The above article seems to claim that we can fix capitalism by adding
socialism to capitalism.

socialism != capitalism

They are mutually exclusive for the most part.

First it is important to note that we do not live in a pure capitalist system.
I would estimate it as 25% capitalism, 25% socialism, and 50% kleptocracy
(special interests / corruption).

To blame capitalism for all the problems is akin to taking an Olympic gold
metalist, tying him up in iron chains, throwing him in a pool and then blaming
swimming as the cause of drowning.

Capitalism is by far the most efficient system for increasing the wealth of an
ENTIRE society. History has shown that societies prosper in direct proportion
to how much they embrace capitalism.

We are currently moving from capitalism towards socialism and kleptocracy
(think klepto as in stealing).

The common complaints against capitalism are not actually complaints against
capitalism; they are usually against corporatism (regulation that favors
corporations) or kleptocracy. Why do corporations have tax breaks employees
can't take even though their situations are similar?

### DATASET EXCERPT
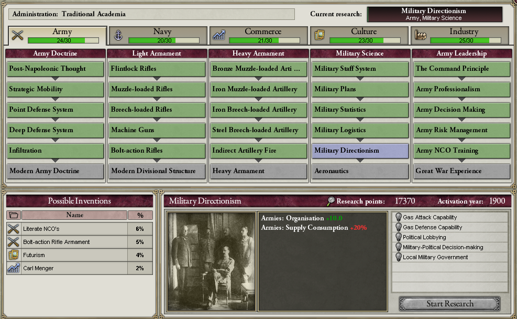Select Literate NCO's invention row
Image resolution: width=517 pixels, height=319 pixels.
pyautogui.click(x=80, y=229)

### YOUR INSTRUCTIONS
Copy out the entire forum post about capitalism and socialism from the top of the page, word for word.

### FINAL ANSWER
The above article seems to claim that we can fix capitalism by adding
socialism to capitalism.

socialism != capitalism

They are mutually exclusive for the most part.

First it is important to note that we do not live in a pure capitalist system.
I would estimate it as 25% capitalism, 25% socialism, and 50% kleptocracy
(special interests / corruption).

To blame capitalism for all the problems is akin to taking an Olympic gold
metalist, tying him up in iron chains, throwing him in a pool and then blaming
swimming as the cause of drowning.

Capitalism is by far the most efficient system for increasing the wealth of an
ENTIRE society. History has shown that societies prosper in direct proportion
to how much they embrace capitalism.

We are currently moving from capitalism towards socialism and kleptocracy
(think klepto as in stealing).

The common complaints against capitalism are not actually complaints against
capitalism; they are usually against corporatism (regulation that favors
corporations) or kleptocracy. Why do corporations have tax breaks employees
can't take even though their situations are similar?